Any person with chronic or acute tendon or joint pain is potentially eligible for treatment. The most common orthopedic areas for treatment are knees, shoulders, elbows, wrists, hands, and ankles. Injection of PRP into degenerative tissue or partially torn tendons has been shown to be effective in most patients. It is not known how effective PRP will be in treating your specific condition.

People that have failed previous treatment or are unable to tolerate anti-inflammatory medications due to medical problems or allergies are good candidates for PRP. Long-term use of anti-inflammatory medications only masks symptoms and can lead to decreased kidney function and stomach problems.

Steroid injections are commonly used to treat inflammation and joint pain; however, they are not recommended for long-term use because of their negative effects on healing. Repeated steroid injections can weaken and destroy tissue.

Any person that has a condition causing a low platelet count (Thrombocytopenia) is not a good candidate for PRP treatment.

People that are on anti-coagulants for medical problems, such as a history of a blood clots or atrial fibrillation, and who are unable to stop their medication prior to the procedure should also avoid PRP treatment.
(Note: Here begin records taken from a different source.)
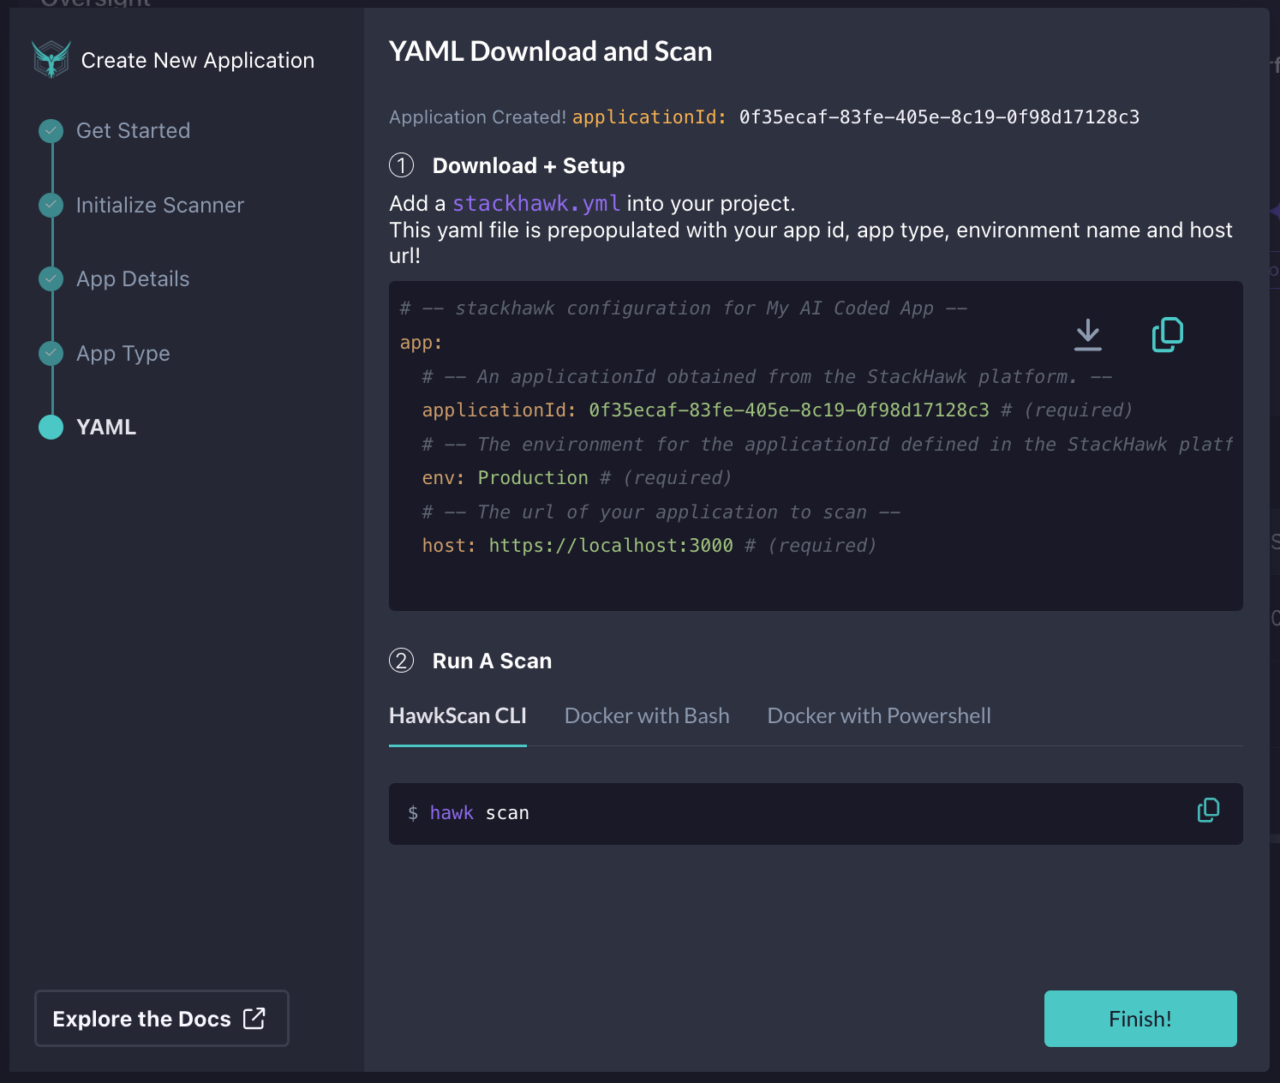1280x1083 pixels.
Task: Click the checkmark beside Get Started
Action: [x=51, y=130]
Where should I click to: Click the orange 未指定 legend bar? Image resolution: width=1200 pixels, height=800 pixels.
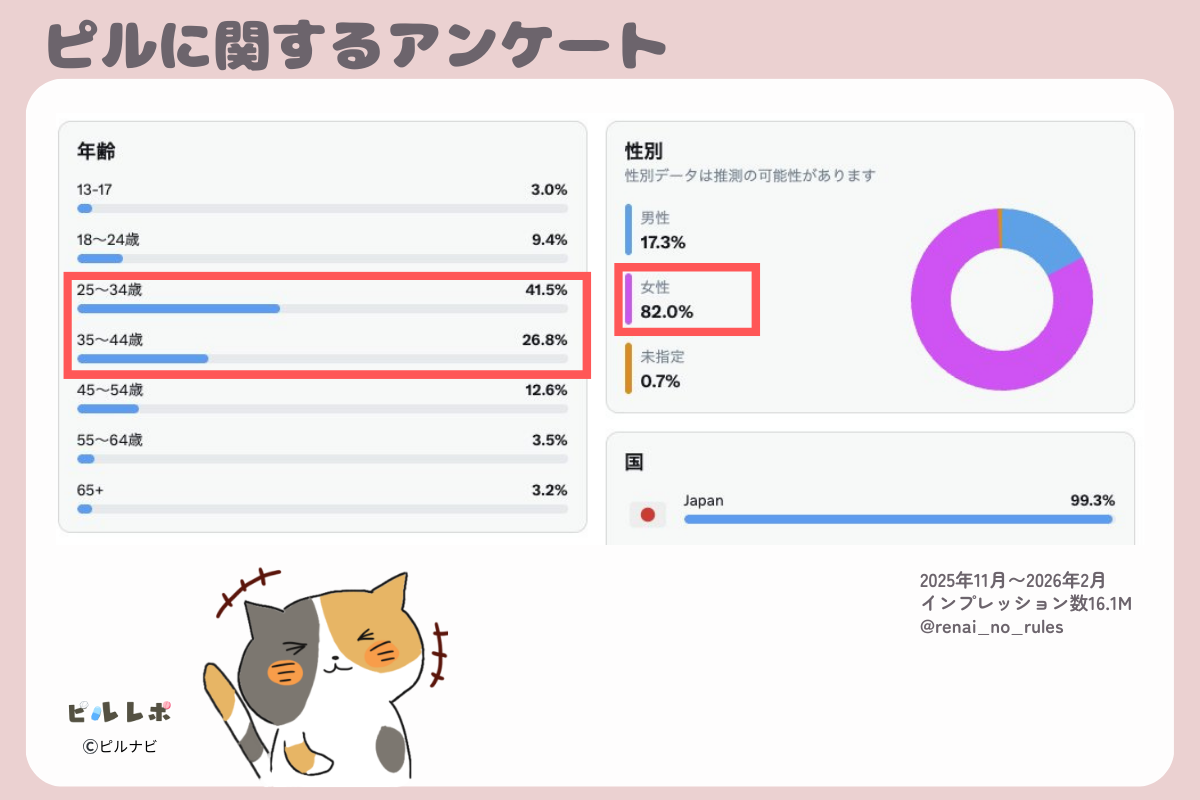(629, 368)
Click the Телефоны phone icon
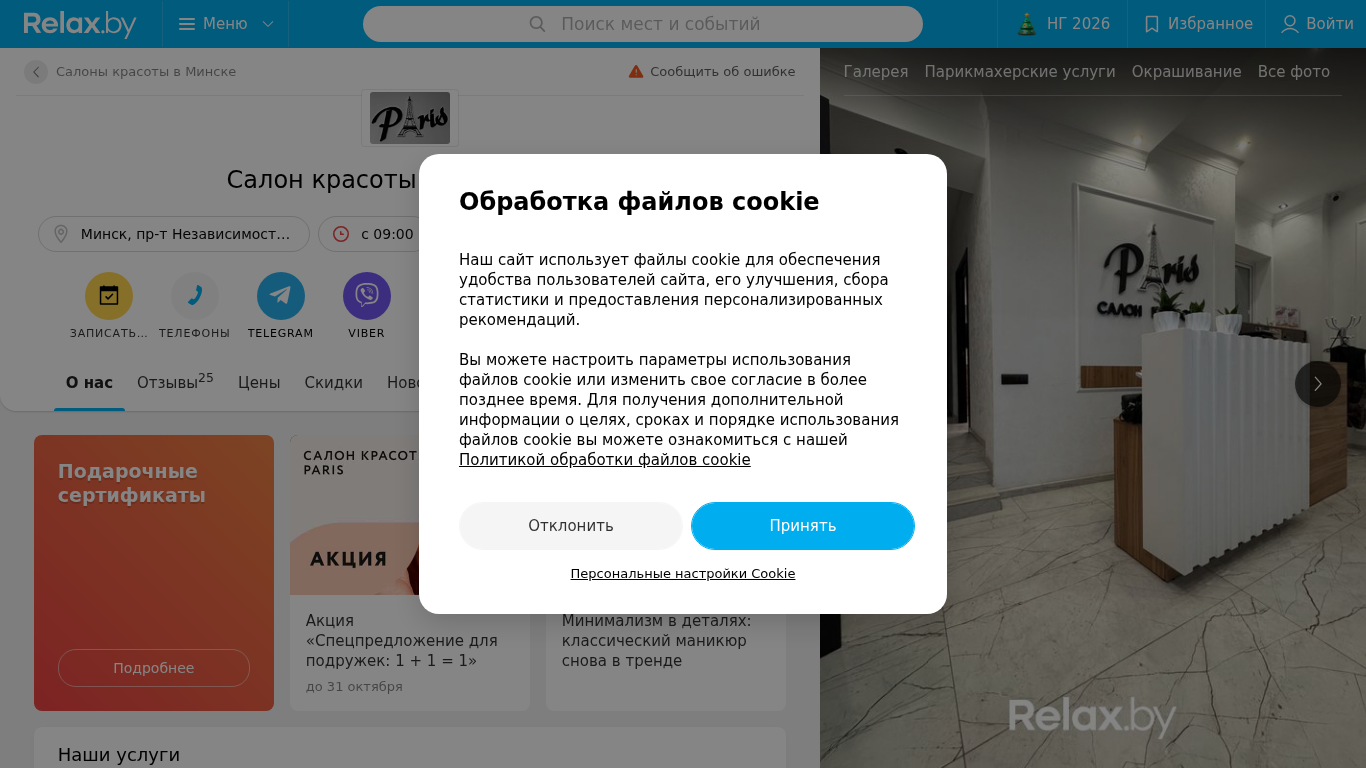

People unable to refrain from taking aspirin or other anti-inflammatory products (such as ibuprophen (Advil/Motrin), naproxen (Aleve, Celebrex, etc.) before the procedure or for 2 weeks after the procedure should also avoid PRP treatment.

This varies from patient to patient. Since PRP can repair and regenerate tissue some patients will require only one treatment. Research has shown that most people receive the most benefit after two or three injections spaced out one month apart. The need for repeat treatment will be discussed at the 4-week follow-up visit.

In some cases the addition of a placental tissue matrix (PTM) can increase the healing potential of the PRP treatment and may only require one treatment instead of a series of PRP treatments. This will be discussed on a case by case basis.

PTM is an all-natural treatment that utilizes powerful growth factors, collagens, extra cellular proteins and bioactive molecules naturally found in placental tissues. These placental tissue components may provide your body with the foundation in needs to reduce pain and inflammation, restore tissue (hair follicles), and reduce scarring. The product is derived from human placental tissues, donated by volunteer U.S.-based donors after a live, healthy C-section delivery.

There is little downtown when PTM is used and pain relief can occur as soon as 3-10 days after treatment, with continued improvement over the following weeks and months. PTM Therapy is typically a single one-time treatment, not a series.